Так сказал брадобрей, и вся цирюльня задрожала от хохота. Между тем карлик подошел к зеркалу и взглянул в него. Слезы выступили у него на глазах. «Да, милая маменька, – подумал он, – ты, конечно, не могла узнать своего Якоба. В ту счастливую пору, когда ты хвасталась мною перед людьми, наружность у меня была иная!» Сейчас глаза у него стали маленькими, как у свиньи, нос чудовищно вырос и навис надо ртом и подбородком, шеи будто и в помине не было, потому что голова ушла глубоко в плечи и ворочать ею из стороны в сторону ему было очень больно. Ростом он был все тот же, что и семь лет тому назад, когда ему было только двенадцать; но в то время как все прочие от двенадцати до двадцати растут в вышину, он рос в ширину, спина и грудь у него сильно выпятились и смахивали на небольшой, но туго набитый мешок. Толстое туловище сидело на слабеньких ножках, подгибавшихся под его тяжестью, зато руки были очень длинные, той же длины, что у взрослого мужчины, и болтались, как плети, кисти рук огрубели и потемнели, пальцы вытянулись по-паучьи, и, расправив их как следует, он мог, не нагибаясь, достать до полу. Вот каким стал маленький Якоб, – он превратился в уродливого карлика.
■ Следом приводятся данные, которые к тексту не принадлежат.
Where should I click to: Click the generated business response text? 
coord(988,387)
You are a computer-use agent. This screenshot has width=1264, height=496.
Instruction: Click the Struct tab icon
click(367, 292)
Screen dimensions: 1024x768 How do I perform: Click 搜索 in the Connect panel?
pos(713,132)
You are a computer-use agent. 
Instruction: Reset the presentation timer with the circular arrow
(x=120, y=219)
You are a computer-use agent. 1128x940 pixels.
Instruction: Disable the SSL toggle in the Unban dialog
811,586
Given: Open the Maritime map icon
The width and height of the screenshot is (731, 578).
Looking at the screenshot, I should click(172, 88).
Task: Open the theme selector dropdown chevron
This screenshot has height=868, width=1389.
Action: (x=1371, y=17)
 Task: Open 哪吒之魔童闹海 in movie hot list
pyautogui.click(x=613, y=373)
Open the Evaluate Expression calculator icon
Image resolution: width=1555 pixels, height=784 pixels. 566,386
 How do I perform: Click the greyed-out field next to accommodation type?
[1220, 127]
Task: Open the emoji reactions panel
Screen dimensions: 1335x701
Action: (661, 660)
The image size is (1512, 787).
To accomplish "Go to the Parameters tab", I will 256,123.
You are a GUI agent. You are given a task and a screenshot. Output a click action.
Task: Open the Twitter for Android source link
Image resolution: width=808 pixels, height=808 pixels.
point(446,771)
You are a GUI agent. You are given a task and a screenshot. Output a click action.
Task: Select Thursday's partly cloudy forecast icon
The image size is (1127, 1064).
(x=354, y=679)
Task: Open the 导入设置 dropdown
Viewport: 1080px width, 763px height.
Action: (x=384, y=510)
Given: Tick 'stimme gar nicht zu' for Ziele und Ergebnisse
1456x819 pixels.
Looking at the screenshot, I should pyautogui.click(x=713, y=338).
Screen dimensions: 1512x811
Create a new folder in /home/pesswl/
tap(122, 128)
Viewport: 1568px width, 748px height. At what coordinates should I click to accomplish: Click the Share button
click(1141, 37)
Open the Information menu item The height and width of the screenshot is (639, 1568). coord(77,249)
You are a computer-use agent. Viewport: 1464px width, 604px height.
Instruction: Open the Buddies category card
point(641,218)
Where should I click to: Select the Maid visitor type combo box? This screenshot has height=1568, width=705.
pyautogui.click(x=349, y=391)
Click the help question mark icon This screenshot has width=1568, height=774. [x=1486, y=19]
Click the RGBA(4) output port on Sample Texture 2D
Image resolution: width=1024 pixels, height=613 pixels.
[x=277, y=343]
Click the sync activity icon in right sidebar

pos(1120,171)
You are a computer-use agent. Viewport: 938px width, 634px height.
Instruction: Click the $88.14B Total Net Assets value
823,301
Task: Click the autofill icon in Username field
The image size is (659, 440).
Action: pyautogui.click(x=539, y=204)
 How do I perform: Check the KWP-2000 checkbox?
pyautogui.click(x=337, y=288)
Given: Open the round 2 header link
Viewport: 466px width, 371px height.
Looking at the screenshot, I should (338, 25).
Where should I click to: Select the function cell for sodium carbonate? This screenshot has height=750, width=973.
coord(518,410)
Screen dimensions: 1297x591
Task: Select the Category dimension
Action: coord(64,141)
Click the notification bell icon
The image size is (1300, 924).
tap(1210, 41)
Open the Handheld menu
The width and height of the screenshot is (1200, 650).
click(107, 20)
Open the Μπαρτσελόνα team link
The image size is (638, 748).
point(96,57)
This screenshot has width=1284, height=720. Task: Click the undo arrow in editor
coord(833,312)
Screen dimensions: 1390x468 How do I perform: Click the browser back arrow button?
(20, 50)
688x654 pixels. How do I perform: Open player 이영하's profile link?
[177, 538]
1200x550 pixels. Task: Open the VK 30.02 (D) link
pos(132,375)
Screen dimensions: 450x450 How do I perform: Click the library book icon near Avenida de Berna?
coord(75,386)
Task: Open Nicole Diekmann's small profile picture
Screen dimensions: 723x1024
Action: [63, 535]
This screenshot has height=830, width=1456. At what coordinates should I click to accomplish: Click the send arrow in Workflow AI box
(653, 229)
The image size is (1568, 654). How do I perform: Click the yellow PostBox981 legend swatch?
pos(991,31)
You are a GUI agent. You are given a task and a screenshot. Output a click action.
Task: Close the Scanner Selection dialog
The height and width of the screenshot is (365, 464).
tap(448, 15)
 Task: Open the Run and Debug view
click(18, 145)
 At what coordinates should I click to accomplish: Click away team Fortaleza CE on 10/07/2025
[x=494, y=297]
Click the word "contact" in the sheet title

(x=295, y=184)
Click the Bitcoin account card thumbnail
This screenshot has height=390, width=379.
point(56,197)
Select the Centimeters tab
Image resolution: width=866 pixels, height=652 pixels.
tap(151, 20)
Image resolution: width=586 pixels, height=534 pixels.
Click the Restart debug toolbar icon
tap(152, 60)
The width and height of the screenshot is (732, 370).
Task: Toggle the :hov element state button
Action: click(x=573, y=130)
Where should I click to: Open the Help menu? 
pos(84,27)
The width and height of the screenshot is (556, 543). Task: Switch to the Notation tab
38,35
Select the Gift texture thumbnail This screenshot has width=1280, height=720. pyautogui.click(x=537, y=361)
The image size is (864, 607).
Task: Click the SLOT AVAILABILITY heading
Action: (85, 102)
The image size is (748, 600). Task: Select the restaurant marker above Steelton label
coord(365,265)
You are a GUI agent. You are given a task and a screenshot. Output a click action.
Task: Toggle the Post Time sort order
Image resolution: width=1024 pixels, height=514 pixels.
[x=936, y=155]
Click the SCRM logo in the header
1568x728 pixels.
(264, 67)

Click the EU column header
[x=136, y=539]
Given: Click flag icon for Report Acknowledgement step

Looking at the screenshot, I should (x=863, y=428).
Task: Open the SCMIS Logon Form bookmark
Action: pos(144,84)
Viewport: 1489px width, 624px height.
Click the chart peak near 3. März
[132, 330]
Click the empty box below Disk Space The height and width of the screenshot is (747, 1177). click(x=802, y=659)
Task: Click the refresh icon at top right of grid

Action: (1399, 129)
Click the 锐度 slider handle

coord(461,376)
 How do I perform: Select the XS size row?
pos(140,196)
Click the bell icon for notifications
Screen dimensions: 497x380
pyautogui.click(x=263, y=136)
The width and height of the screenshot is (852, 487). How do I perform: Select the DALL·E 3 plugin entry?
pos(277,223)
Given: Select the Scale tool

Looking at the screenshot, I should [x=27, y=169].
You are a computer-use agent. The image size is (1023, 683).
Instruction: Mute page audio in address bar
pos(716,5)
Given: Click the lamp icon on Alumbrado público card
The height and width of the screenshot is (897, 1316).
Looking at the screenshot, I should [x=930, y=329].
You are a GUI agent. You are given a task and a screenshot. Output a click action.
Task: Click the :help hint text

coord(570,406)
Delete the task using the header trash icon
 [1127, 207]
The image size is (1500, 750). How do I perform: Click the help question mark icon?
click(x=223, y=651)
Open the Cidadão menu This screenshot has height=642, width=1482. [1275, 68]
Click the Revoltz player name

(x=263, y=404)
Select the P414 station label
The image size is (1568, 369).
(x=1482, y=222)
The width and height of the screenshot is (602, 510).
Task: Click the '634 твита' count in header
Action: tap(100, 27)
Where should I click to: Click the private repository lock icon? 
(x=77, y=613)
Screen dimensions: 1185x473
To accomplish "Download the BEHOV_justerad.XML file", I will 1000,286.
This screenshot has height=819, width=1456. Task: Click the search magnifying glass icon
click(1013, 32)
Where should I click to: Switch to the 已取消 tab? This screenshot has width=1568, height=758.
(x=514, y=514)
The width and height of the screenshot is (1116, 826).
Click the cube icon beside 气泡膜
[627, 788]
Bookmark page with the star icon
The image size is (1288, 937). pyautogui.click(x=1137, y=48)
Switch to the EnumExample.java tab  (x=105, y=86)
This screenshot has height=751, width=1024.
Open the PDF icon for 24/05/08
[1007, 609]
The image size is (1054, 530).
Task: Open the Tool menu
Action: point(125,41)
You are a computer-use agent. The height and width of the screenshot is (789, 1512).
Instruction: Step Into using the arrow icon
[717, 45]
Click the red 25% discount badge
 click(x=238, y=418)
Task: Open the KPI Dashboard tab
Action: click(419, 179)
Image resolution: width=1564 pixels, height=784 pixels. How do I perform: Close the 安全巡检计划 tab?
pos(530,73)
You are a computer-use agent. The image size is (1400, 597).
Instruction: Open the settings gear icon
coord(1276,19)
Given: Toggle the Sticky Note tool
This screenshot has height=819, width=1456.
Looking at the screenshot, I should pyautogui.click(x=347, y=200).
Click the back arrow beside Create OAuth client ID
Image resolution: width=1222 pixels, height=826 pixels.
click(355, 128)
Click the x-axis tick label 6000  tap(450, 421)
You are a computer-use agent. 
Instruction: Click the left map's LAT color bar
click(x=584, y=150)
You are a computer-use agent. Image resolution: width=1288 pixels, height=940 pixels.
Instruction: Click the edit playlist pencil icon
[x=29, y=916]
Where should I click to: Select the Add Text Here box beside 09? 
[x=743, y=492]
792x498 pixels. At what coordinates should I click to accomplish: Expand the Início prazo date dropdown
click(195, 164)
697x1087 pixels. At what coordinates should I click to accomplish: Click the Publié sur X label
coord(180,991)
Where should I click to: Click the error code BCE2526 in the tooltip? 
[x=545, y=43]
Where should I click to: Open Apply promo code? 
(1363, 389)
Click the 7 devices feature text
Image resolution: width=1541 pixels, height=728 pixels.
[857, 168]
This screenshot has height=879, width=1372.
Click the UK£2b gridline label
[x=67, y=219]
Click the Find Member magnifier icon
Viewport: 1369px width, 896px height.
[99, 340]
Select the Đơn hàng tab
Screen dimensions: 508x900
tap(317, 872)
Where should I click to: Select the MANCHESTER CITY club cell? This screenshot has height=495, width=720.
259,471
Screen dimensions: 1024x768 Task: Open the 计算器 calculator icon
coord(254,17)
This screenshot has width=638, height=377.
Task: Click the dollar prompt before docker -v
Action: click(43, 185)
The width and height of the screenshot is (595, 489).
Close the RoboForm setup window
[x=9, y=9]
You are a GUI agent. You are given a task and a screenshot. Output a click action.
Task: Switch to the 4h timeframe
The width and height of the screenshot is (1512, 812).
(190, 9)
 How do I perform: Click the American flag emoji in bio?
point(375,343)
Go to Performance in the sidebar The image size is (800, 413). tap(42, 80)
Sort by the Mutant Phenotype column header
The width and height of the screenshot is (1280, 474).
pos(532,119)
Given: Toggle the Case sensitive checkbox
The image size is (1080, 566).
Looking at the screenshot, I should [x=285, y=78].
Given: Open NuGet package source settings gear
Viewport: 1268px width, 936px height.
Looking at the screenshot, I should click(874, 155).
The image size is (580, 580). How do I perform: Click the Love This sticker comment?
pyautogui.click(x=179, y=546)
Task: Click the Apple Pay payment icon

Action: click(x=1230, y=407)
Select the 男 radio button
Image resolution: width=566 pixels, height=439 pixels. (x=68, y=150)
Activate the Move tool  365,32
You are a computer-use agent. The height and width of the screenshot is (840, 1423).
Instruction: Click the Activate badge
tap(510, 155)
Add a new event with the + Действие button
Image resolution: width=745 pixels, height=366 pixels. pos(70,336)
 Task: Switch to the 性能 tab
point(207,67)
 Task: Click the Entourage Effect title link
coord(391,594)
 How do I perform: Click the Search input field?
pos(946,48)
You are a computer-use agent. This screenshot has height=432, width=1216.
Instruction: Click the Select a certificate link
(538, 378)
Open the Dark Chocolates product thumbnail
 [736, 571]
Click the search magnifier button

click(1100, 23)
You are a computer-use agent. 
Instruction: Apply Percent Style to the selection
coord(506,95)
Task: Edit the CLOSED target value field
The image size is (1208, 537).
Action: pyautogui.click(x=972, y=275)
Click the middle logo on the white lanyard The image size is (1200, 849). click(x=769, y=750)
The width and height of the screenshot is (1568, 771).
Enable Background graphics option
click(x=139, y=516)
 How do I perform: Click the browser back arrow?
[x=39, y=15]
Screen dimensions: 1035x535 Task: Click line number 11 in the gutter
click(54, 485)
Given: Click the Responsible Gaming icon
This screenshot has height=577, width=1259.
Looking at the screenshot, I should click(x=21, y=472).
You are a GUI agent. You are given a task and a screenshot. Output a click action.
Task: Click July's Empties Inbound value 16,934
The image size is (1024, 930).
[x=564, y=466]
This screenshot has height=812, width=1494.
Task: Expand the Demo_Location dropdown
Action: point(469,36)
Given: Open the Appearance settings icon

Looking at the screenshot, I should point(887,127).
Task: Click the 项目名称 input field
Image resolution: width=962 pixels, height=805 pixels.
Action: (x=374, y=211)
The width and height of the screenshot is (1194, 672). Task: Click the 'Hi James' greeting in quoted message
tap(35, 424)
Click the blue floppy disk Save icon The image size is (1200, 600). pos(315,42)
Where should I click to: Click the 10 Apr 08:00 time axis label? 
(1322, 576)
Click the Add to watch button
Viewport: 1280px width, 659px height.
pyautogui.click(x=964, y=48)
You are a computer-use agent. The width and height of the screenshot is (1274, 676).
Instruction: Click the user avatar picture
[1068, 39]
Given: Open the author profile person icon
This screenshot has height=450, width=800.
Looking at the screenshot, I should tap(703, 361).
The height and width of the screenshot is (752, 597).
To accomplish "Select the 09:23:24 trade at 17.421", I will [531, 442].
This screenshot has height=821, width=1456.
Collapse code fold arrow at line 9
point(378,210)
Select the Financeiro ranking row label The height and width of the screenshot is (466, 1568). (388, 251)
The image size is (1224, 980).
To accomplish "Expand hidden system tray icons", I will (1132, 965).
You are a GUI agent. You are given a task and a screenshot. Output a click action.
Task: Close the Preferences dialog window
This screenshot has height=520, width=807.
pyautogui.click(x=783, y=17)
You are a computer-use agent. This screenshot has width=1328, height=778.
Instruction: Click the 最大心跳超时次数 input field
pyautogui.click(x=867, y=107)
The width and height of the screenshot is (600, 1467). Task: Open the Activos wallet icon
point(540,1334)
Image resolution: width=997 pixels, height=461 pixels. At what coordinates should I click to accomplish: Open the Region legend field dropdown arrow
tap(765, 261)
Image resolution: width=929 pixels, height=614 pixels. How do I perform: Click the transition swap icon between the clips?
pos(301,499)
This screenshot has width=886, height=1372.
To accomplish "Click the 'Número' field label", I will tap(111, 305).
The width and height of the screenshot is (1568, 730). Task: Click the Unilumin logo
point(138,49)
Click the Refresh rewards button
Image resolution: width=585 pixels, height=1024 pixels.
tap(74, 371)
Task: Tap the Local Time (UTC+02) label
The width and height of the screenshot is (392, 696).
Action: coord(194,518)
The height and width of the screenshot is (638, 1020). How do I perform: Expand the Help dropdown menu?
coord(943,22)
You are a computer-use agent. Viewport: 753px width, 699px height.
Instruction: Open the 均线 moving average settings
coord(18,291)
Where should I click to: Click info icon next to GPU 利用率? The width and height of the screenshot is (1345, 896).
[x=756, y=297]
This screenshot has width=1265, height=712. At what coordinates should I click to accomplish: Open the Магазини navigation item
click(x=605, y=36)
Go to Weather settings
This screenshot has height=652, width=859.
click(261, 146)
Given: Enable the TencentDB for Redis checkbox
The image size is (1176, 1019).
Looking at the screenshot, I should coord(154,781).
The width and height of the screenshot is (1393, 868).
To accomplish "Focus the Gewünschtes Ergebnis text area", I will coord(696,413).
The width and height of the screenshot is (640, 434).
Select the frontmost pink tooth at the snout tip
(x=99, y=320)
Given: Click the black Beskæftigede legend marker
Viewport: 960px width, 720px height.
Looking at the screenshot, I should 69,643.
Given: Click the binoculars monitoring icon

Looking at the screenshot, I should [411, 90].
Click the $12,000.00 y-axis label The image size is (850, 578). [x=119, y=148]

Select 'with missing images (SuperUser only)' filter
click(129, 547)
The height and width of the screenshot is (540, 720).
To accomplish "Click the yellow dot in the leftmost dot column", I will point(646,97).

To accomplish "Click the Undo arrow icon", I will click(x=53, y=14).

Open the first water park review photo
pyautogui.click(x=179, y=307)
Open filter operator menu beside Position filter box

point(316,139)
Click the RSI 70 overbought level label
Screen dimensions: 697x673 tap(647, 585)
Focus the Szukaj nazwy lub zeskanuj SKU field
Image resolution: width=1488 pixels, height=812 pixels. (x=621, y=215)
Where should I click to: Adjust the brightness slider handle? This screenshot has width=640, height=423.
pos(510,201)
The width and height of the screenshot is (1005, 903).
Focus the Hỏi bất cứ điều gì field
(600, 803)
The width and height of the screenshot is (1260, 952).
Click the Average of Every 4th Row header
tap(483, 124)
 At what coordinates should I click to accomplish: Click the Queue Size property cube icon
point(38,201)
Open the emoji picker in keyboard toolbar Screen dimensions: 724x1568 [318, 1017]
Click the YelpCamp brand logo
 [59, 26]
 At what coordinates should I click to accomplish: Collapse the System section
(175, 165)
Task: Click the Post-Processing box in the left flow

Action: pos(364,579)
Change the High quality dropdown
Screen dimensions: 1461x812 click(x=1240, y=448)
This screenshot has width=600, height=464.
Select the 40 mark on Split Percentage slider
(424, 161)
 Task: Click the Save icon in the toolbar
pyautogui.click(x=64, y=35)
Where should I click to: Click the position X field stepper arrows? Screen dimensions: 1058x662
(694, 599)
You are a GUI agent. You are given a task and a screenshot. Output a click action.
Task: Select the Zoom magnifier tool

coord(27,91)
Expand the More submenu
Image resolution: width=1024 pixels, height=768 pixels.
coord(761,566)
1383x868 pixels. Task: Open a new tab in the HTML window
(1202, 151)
Теперь он припомнил то утро, когда старуха подошла на базаре к его матери. Всем, что он тогда осудил в ней – длинным носом, безобразными пальцами, – всем наделила она его, кроме длинной трясущейся шеи, шею она начисто упразднила.
– Ну что, мой принц, вдоволь нагляделись? – спросил брадобрей, подходя к нему и насмешливо его рассматривая. – Право, такой смешной наружности при всем желании и во сне не увидишь. Но у меня есть для вас предложение, крохотный человечек. Ко мне в цирюльню захаживает, правда, порядочно народу, но за последнее время не так много, как то было бы желательно. Причина тому та, что мой сосед, брадобреи Шаум, разыскал где-то великана, который привлекает к нему посетителей. Ну, чтобы вырасти великаном, большого умения не надобно, а вот стать человечком вроде вас, да, – это потруднее. Поступайте ко мне на службу, крохотный человечек, я поселю вас у себя, буду кормить, поить, одевать, обувать, – всего у вас будет вволю; за это вы должны стоять по утрам у меня перед дверью и зазывать ко мне народ, взбивать мыльную пену, подавать посетителям полотенце, и, уверяю вас, дела у нас пойдут неплохо; у меня посетителей будет больше, чем у соседа с великаном, а вам всякий охотно даст на чай.